Additonal benefits of Sativa include: feelings of well-being and at-ease, up-lifting and cerebral thoughts, stimulates and energizes, Increases focus and creativity, and fights depression.
Indica vs. Sativa
On a chemical level, indica and sativa strains are different in their composition of the cannabinoid content, as well as in the balance of other phytochemical compounds, such as terpenes and flavonoids. Sativa strains usually show a high THC content and low CBD content, whilst landrace indica strains tend have a lower THC content, and a somewhat higher CBD content. But thanks to breeding, both indica and sativa strains can be found with varying THC: CBD cannabinoid concentrations.
In general, the effect of sativa strains is often described as a strong and uplifting head high, while indicas tend to produce a more body-centred, stoned effect. While the THC and CBD play a significant role in shaping the effect, other naturally occurring substances also play their part in producing these distinct characteristics. For example, over 120 different terpenes have been found in cannabis, the concentration and balance of which can largely influence the high produced by a particular strain.
After THC, CBD is the second most prevalent and important cannabinoid naturally found in cannabis; and not only is it thought to be medicinally valuable, but it also modifies the way THC interacts with the body, modulating and dampening the effect of THC. Generally speaking, based on the natural variations in plant chemistry, a rule of thumb is that sativa works on the mind, and indica on the body.
What are Hybrids?
Hybrid strains range from pure sativas to pure indicas and hybrid strains consisting of both indica and sativa (30% indica – 70% sativa, 50% – 50% combinations, 80% indica – 20% sativa). Because Sativa and Indica buds have very different medicinal benefits and effects, certain strains can be targeted to better treat specific illnesses.
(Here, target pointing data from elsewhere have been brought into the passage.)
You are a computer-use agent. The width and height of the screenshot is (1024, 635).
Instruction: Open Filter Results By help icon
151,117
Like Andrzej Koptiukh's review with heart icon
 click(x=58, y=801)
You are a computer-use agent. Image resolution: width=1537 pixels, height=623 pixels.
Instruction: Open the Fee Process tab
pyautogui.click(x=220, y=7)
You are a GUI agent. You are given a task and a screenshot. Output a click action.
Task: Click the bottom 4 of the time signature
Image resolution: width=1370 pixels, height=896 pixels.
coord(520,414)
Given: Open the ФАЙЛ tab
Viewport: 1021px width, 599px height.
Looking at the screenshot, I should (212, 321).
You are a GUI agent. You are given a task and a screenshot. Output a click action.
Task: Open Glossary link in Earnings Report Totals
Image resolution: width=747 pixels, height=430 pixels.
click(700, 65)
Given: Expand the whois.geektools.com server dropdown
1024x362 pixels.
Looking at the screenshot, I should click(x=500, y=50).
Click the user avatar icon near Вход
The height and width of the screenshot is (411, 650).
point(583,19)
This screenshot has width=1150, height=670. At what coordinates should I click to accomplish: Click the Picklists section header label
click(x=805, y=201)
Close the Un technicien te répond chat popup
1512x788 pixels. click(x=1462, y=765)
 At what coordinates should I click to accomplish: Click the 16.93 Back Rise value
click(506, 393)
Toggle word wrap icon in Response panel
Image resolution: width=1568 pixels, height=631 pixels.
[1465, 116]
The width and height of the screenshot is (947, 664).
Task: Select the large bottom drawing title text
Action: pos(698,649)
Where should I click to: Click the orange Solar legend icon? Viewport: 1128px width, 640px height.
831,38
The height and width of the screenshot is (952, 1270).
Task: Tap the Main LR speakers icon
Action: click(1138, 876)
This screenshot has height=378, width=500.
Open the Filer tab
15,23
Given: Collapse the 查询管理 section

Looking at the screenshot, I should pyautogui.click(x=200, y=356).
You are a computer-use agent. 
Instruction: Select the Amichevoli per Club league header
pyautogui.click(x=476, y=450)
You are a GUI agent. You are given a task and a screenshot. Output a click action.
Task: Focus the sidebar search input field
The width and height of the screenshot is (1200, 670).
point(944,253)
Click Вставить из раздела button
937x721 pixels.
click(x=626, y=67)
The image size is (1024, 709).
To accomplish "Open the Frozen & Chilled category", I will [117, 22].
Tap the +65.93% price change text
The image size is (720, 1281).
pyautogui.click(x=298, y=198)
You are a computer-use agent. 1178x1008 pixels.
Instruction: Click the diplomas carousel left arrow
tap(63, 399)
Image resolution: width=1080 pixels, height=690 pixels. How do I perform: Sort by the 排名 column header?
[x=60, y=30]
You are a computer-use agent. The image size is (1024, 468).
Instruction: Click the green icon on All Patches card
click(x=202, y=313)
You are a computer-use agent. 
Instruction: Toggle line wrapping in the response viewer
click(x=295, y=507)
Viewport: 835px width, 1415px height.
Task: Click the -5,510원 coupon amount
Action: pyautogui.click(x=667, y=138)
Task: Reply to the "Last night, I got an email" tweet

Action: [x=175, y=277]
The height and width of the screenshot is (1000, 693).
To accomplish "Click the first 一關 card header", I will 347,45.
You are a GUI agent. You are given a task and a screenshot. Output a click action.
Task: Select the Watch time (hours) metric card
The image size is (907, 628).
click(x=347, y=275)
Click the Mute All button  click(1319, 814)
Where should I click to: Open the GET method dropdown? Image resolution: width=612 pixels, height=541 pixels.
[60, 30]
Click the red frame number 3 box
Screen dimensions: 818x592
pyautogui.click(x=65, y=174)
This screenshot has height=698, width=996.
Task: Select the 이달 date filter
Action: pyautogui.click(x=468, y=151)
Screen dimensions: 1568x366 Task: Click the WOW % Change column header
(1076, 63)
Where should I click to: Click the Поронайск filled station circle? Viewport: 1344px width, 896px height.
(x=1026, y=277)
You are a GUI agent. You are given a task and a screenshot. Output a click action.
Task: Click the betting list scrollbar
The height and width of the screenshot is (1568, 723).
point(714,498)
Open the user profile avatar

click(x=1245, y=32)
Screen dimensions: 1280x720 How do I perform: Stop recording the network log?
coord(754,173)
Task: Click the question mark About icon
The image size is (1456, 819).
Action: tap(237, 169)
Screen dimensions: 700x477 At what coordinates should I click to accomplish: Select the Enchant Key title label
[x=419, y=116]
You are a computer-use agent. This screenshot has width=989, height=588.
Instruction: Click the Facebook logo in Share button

Many popular strains of cannabis are hybrids of indica and sativa; even ones considered an indica or sativa are likely to be a hybrid of some sort. Hybrids can have various combinations of terpenes and effects, but because indica and sativa are no longer the definitive terms they used to be for strains, the hybrid term is more accurately used with regards to how it is cultivated and grown. How a hybrid grows, how much it can yield, and what the plant will look like will vary based on which plants you are crossbreeding.
There is no generalised list of medical traits for hybrid cannabis strains, as they can literally be bred to encompass a wide range of actions, which vary from strain to strain. However, generally speaking, most medical users will want to find they benefit most from a CBD rich sativa or indica dominant strain.